Action item: All lines ahead of the one containing "Select the Označení" are to be left out; that line and each one after it, through the end of the records below, are to be duplicated exactly.

** Source material follows **

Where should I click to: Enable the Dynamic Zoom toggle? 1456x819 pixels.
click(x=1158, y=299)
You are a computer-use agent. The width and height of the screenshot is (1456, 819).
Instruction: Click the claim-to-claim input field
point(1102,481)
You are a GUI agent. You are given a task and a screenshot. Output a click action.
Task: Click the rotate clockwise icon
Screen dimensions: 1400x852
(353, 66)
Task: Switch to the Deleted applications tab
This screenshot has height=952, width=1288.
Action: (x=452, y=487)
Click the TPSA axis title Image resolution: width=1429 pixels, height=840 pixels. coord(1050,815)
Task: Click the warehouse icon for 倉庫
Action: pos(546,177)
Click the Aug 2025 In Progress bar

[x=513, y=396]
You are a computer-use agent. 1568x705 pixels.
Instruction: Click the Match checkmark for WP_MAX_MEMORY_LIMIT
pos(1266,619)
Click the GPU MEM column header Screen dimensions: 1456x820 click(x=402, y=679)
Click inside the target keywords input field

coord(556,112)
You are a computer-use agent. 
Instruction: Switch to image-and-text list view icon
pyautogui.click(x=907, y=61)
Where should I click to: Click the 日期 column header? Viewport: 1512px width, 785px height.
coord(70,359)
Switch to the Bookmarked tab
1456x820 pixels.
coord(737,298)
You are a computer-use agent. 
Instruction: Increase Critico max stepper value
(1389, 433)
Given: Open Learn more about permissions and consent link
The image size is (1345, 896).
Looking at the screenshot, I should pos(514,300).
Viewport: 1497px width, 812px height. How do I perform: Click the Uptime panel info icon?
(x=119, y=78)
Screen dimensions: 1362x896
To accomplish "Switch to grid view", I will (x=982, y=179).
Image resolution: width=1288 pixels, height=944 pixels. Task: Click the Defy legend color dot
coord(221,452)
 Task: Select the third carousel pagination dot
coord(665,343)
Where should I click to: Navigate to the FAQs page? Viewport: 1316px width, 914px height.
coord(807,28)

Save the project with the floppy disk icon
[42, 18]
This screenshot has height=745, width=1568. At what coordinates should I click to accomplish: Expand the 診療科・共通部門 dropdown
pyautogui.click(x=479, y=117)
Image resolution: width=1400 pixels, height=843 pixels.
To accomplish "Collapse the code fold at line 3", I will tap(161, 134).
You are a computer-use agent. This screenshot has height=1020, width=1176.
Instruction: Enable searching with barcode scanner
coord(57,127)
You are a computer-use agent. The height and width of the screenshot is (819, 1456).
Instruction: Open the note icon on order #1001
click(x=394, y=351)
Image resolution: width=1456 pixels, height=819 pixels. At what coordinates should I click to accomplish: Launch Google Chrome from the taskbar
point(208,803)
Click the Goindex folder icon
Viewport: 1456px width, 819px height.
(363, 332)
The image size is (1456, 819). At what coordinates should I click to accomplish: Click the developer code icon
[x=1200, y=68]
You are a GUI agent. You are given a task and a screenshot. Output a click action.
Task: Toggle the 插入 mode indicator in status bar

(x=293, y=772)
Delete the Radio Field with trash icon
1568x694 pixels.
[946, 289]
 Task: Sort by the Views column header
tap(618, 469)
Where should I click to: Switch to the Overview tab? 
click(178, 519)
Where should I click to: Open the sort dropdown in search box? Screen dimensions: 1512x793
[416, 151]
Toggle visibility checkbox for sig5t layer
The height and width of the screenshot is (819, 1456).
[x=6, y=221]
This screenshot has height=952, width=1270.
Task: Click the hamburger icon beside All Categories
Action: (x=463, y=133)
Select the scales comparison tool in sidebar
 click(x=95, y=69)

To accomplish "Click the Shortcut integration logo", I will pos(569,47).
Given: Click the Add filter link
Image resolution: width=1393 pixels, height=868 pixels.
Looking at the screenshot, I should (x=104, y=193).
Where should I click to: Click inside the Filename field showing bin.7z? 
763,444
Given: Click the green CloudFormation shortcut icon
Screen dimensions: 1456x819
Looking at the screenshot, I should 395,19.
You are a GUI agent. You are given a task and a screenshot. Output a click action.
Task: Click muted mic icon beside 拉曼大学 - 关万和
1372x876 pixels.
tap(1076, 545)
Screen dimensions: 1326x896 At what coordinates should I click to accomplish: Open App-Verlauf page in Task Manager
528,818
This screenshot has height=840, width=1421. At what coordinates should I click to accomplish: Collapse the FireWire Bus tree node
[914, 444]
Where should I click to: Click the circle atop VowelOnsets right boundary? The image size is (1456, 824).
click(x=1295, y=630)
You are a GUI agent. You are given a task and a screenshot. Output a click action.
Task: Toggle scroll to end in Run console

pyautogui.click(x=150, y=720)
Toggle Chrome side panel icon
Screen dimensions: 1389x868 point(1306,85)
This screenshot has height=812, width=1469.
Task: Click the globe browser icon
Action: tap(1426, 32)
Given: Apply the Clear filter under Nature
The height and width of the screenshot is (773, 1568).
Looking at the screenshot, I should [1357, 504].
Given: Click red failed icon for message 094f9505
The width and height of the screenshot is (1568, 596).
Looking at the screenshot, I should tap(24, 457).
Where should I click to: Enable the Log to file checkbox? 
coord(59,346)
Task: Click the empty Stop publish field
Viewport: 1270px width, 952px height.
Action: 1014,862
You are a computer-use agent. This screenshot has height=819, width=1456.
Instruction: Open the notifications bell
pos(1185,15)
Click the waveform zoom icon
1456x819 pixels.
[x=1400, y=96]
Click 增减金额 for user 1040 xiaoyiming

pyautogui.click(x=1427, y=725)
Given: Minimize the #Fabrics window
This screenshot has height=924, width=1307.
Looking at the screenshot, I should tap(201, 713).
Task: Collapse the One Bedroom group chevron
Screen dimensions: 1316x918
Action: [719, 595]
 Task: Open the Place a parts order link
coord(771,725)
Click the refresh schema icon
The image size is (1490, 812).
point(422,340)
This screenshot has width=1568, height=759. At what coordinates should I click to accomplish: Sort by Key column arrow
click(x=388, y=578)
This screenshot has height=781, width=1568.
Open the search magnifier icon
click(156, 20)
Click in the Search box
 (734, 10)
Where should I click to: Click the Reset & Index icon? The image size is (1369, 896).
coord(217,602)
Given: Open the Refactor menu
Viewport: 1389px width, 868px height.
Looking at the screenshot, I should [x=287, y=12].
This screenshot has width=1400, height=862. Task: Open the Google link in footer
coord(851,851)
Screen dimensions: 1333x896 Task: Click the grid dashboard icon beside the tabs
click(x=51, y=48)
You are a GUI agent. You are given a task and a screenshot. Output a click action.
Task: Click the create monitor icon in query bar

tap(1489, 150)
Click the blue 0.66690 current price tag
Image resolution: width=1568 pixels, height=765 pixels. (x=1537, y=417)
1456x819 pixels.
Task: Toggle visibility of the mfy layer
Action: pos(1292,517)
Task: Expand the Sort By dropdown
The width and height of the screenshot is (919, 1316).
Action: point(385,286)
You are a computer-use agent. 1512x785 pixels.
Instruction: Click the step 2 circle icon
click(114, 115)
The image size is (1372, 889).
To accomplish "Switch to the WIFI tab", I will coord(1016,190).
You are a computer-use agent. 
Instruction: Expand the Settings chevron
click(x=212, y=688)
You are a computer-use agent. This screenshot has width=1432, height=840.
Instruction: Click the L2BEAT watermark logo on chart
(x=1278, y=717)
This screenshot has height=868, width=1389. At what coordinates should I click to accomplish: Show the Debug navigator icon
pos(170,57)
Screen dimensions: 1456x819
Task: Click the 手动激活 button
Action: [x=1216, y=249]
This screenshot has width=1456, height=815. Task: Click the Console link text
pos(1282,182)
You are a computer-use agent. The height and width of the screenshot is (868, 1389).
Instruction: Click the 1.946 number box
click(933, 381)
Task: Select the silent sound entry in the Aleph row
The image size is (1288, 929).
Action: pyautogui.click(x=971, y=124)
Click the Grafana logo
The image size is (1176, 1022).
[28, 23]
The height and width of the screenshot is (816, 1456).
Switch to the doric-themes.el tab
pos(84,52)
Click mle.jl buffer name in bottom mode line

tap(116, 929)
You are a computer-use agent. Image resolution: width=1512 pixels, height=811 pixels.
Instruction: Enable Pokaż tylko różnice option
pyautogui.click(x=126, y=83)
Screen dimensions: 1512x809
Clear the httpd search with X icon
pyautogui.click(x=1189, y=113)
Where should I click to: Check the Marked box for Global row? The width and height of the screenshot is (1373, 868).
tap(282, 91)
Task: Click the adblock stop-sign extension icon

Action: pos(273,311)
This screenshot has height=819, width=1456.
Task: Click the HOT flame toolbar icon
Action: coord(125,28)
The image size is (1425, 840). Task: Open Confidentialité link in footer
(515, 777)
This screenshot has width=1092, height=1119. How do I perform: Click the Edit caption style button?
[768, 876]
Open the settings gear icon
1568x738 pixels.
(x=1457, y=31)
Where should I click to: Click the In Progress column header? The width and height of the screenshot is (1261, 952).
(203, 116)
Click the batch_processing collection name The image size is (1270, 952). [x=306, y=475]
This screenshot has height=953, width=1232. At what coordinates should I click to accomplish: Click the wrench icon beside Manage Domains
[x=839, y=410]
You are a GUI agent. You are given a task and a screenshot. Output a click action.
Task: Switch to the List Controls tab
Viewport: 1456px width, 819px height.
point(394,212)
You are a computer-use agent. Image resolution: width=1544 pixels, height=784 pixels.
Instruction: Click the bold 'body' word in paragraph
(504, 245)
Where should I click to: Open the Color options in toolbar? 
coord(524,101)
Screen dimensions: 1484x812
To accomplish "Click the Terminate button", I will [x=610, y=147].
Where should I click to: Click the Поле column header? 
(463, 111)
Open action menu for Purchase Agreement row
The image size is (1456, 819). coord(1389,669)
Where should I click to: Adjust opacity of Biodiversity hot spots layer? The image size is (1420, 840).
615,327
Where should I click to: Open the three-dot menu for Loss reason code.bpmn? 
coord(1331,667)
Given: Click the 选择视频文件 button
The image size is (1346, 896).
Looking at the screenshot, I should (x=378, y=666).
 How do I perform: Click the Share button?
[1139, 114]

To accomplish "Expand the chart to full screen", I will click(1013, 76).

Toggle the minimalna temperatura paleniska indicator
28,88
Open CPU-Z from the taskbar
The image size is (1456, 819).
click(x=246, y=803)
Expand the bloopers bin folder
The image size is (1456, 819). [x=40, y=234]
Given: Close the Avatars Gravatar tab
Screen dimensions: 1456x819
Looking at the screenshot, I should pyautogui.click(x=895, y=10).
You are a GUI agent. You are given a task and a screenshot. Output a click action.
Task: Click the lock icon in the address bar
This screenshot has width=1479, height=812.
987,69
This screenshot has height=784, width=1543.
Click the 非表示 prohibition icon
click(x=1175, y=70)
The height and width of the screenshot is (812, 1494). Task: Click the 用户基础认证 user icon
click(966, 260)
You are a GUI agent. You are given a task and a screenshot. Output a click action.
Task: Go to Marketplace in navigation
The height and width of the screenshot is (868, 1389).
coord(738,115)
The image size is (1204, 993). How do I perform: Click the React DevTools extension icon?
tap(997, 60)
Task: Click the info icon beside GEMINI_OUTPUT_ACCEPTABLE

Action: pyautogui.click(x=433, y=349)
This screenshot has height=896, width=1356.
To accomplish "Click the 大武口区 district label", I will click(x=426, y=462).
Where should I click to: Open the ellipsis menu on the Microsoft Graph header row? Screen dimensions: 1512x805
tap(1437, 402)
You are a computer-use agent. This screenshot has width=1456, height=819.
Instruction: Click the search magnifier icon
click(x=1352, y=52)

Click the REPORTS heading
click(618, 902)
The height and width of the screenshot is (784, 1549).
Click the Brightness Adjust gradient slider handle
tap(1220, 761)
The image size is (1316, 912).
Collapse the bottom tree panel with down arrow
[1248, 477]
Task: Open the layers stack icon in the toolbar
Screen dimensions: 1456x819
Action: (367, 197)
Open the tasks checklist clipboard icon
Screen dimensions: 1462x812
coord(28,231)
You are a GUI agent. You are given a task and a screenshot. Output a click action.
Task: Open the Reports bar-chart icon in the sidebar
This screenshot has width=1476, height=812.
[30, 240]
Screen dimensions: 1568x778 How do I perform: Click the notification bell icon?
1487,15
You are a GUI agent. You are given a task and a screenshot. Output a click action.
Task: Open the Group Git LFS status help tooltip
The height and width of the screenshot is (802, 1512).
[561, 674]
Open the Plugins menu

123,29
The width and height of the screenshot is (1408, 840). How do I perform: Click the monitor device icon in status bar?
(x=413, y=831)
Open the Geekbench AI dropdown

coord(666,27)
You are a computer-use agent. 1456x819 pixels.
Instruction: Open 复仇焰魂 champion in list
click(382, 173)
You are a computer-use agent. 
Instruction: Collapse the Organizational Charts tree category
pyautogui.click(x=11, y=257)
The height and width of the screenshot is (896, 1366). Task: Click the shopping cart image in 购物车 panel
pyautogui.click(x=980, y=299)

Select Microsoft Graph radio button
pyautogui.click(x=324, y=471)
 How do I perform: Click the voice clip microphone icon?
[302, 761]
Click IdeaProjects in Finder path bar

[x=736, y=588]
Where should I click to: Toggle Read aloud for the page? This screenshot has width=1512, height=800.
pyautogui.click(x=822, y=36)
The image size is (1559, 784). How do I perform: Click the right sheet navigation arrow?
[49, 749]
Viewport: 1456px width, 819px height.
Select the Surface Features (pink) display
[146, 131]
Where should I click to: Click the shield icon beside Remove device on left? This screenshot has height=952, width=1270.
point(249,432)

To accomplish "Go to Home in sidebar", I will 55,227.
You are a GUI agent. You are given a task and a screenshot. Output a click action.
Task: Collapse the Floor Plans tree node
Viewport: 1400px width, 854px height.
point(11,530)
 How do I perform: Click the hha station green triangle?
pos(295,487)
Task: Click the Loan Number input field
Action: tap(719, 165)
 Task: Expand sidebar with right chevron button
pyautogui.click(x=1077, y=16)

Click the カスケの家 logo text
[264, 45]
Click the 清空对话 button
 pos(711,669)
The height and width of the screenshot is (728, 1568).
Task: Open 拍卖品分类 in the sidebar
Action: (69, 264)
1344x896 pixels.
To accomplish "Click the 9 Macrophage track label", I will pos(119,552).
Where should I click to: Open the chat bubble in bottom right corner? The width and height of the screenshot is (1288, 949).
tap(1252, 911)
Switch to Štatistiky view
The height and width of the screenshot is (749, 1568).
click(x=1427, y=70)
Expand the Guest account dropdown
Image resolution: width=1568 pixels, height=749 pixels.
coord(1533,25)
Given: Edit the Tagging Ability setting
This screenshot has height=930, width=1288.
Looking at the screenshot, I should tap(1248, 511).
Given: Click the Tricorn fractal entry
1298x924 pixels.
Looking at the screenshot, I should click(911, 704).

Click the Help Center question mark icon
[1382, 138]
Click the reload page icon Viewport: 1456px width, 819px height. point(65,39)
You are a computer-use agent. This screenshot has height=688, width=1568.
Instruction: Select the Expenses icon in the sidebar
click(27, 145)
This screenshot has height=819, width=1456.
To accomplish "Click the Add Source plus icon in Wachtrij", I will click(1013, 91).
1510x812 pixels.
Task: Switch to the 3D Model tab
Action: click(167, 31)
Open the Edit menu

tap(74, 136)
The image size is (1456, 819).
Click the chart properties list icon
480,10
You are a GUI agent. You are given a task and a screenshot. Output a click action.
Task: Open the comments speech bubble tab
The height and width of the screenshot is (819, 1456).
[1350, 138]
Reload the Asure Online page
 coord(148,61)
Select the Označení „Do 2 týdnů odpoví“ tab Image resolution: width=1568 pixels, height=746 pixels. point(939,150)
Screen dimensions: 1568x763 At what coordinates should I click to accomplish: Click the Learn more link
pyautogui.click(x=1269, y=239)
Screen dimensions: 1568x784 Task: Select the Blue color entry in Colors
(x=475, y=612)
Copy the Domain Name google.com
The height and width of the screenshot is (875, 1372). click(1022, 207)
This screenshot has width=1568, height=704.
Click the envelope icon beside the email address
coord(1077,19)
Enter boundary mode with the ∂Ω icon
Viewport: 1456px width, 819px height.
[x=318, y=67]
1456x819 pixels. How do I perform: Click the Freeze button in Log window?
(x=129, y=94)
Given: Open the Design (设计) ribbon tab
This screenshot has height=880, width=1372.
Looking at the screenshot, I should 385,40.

** End of Source material **

Your response:
Select the Označení „Do 2 týdnů odpoví“ tab Image resolution: width=1568 pixels, height=746 pixels. point(939,150)
Screen dimensions: 1568x763 At what coordinates should I click to accomplish: Click the Learn more link
pyautogui.click(x=1269, y=239)
Screen dimensions: 1568x784 Task: Select the Blue color entry in Colors
(x=475, y=612)
Copy the Domain Name google.com
The height and width of the screenshot is (875, 1372). click(1022, 207)
This screenshot has width=1568, height=704.
Click the envelope icon beside the email address
coord(1077,19)
Enter boundary mode with the ∂Ω icon
Viewport: 1456px width, 819px height.
[x=318, y=67]
1456x819 pixels. How do I perform: Click the Freeze button in Log window?
(x=129, y=94)
Given: Open the Design (设计) ribbon tab
This screenshot has height=880, width=1372.
Looking at the screenshot, I should 385,40.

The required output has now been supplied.